### Exercise
Set the pictures aside and transcribe exactly the lines from the one containing "Screen dimensions: 1456x819" through the final line of the records.
── Extracted material
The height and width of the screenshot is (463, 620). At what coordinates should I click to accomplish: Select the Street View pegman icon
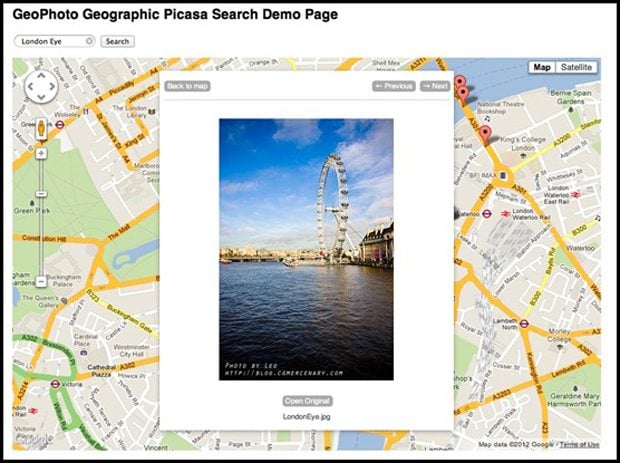pyautogui.click(x=41, y=129)
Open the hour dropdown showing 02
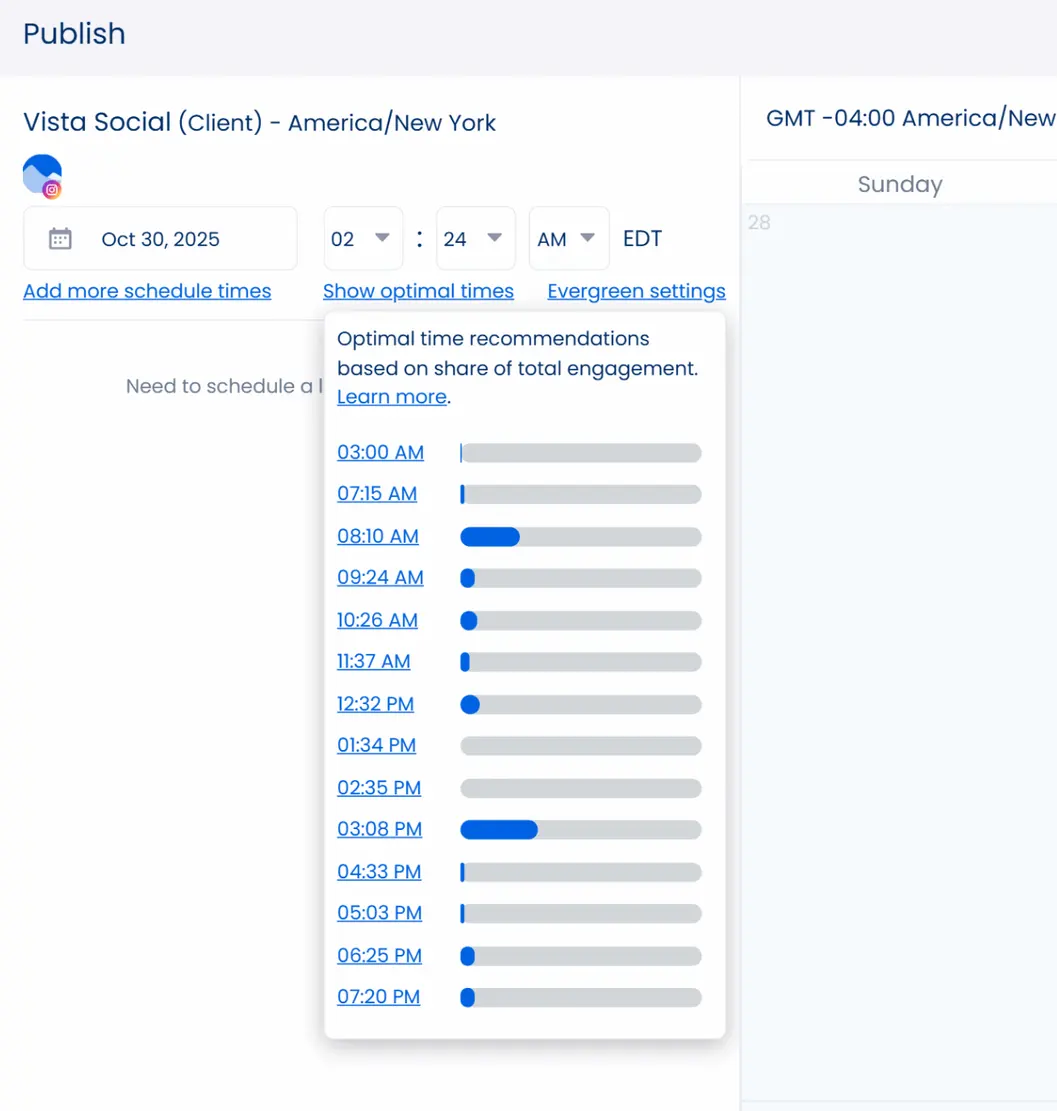Screen dimensions: 1057x1111 tap(363, 239)
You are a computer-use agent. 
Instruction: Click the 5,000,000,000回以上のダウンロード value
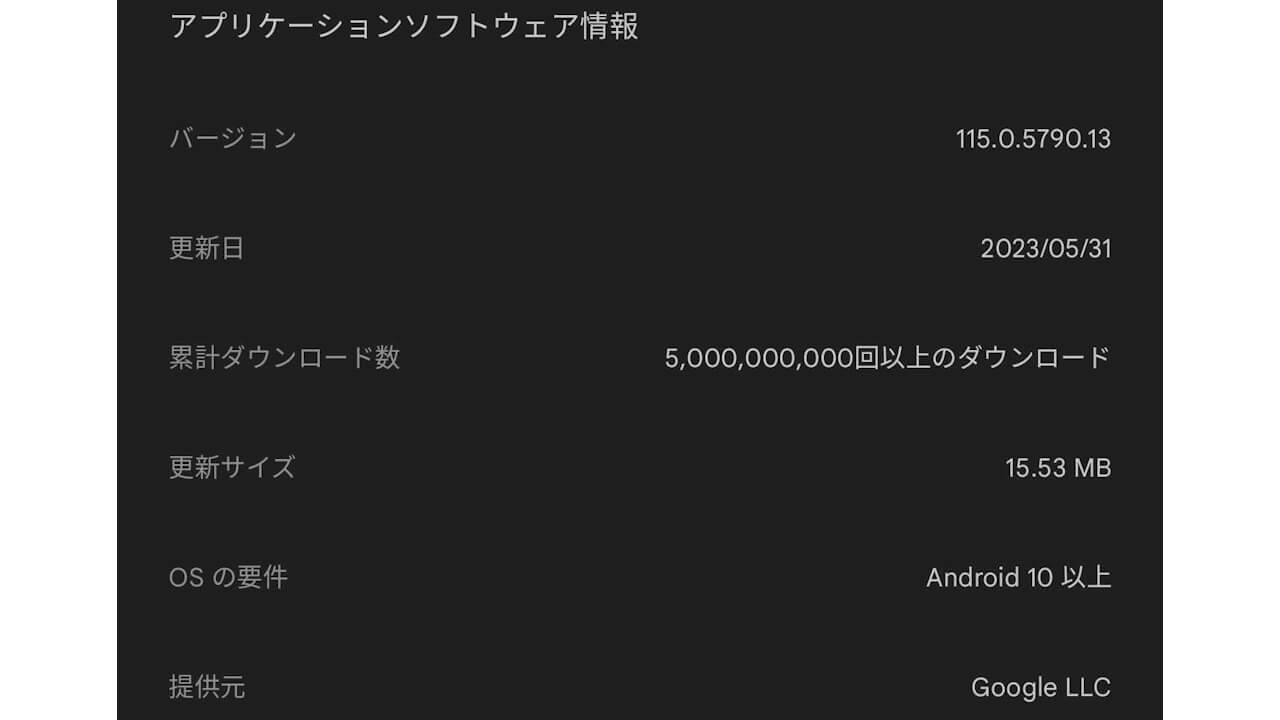pos(888,358)
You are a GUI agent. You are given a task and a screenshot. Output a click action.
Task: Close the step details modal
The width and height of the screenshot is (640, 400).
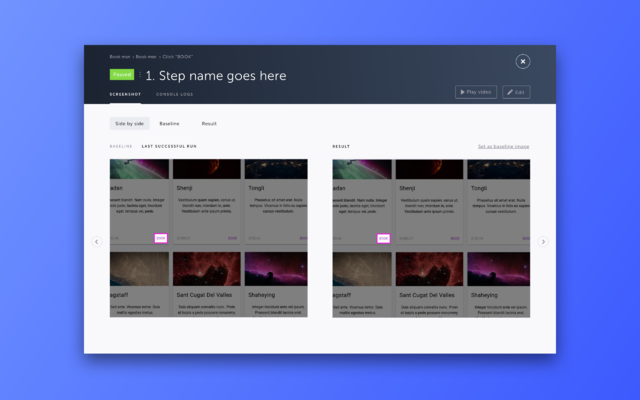[x=522, y=62]
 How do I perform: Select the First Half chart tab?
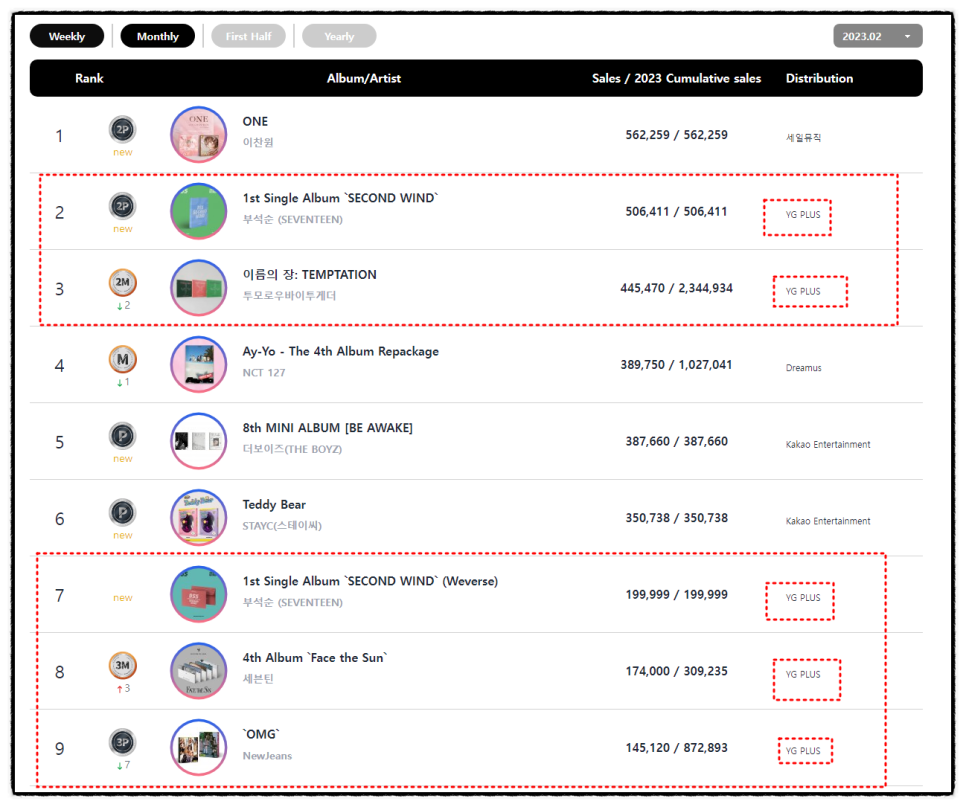point(248,36)
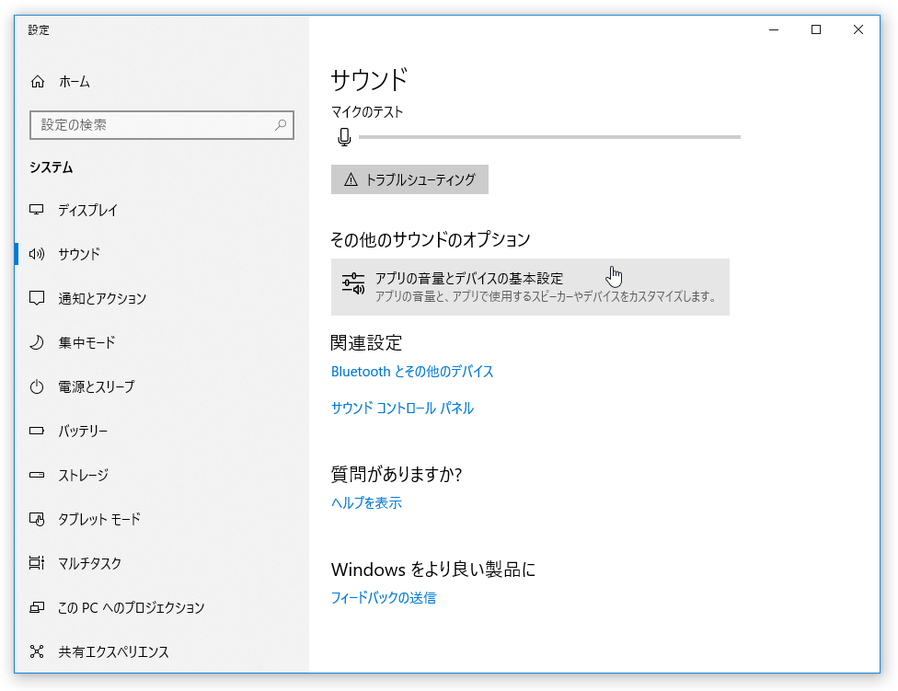Open タブレット モード settings

click(99, 519)
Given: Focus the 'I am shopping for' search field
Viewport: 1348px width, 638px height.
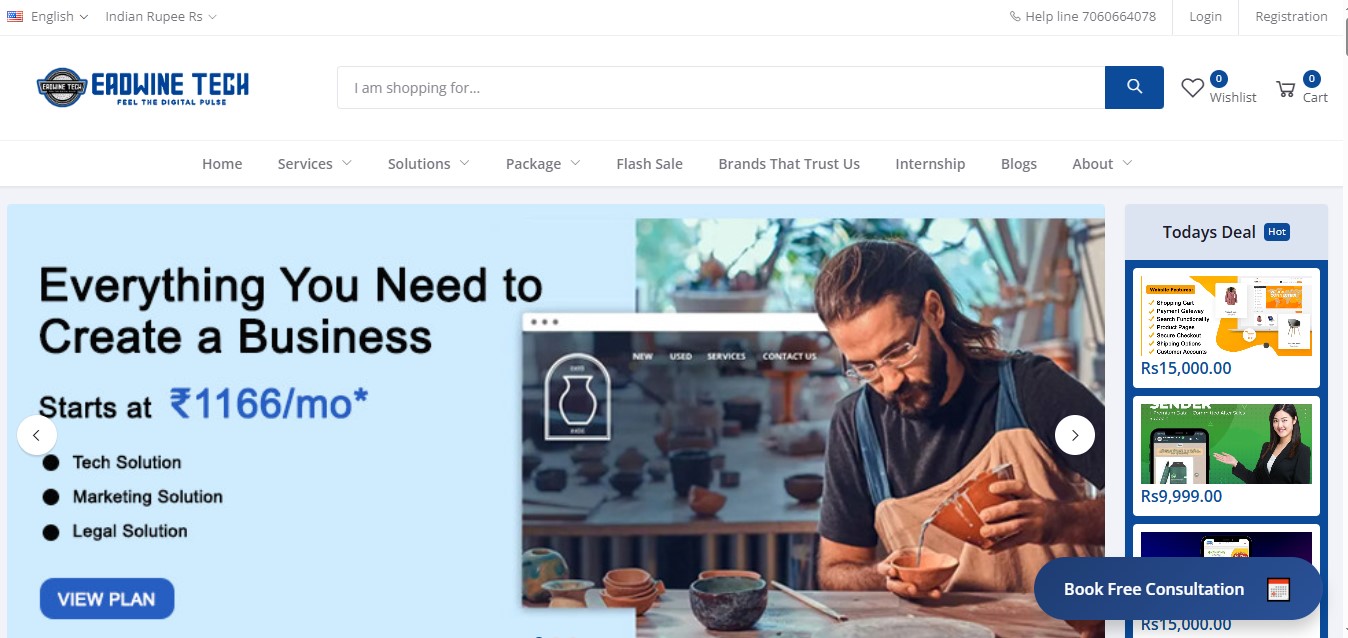Looking at the screenshot, I should tap(721, 87).
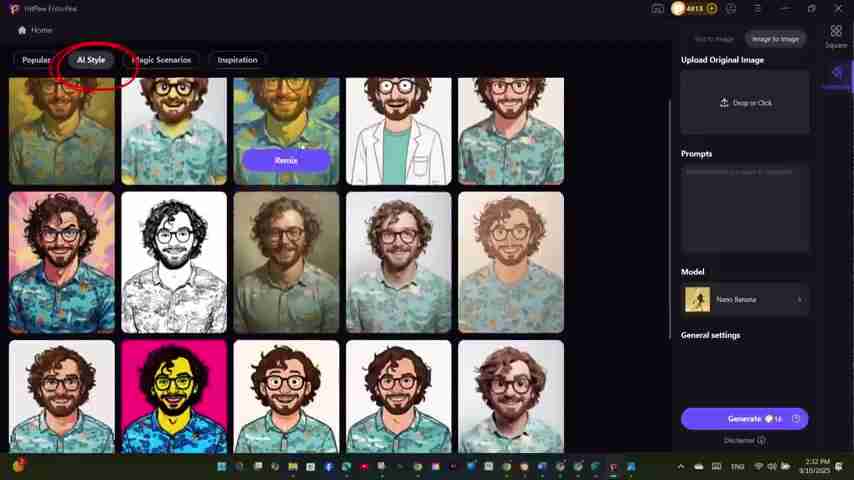Click the purple Generate button
The width and height of the screenshot is (854, 480).
(x=744, y=419)
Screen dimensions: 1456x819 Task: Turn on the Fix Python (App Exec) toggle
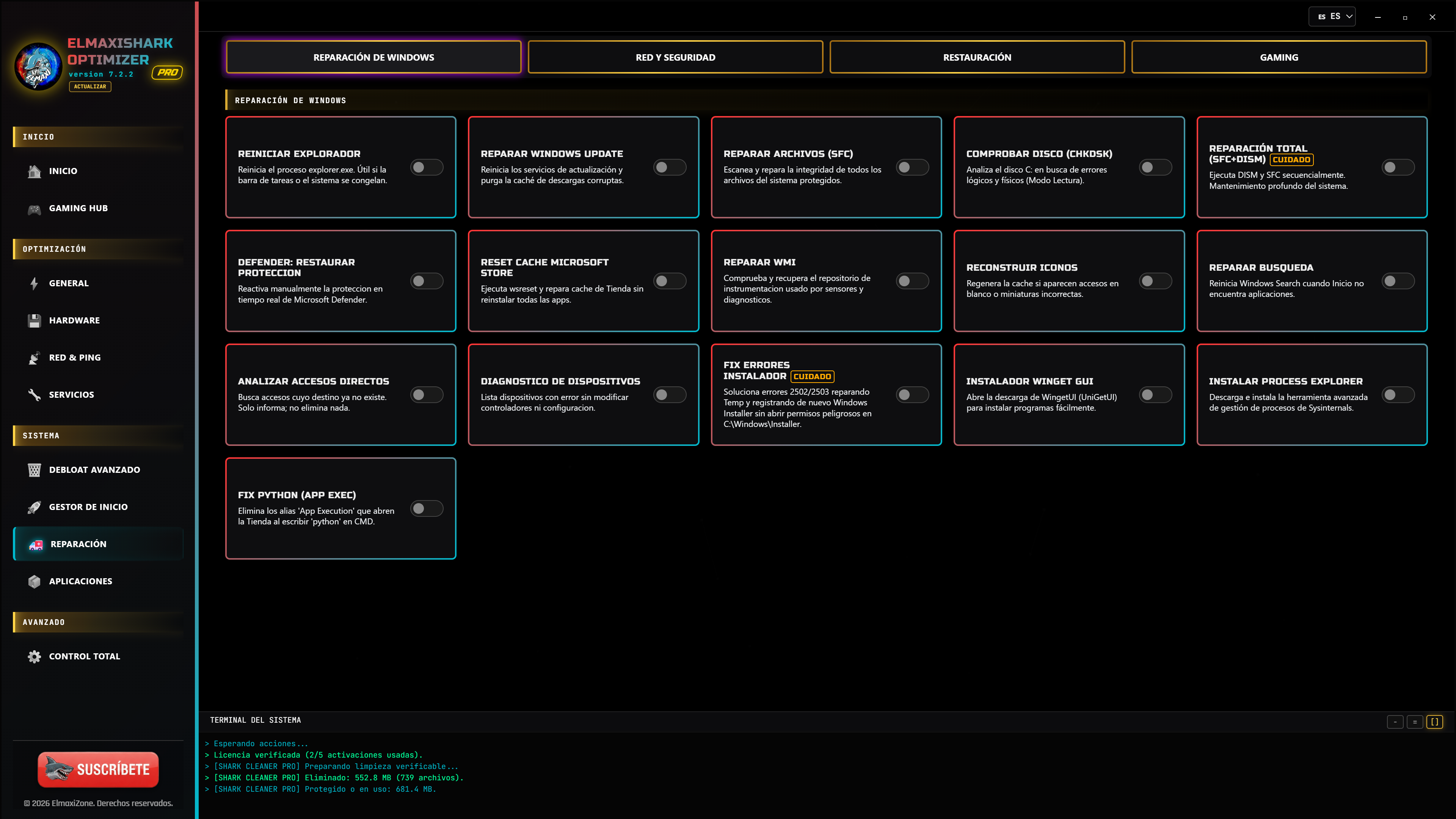[x=427, y=509]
────
### Output for this exercise
Screen dimensions: 1456x819 Task: Turn on the Fix Python (App Exec) toggle
[x=427, y=509]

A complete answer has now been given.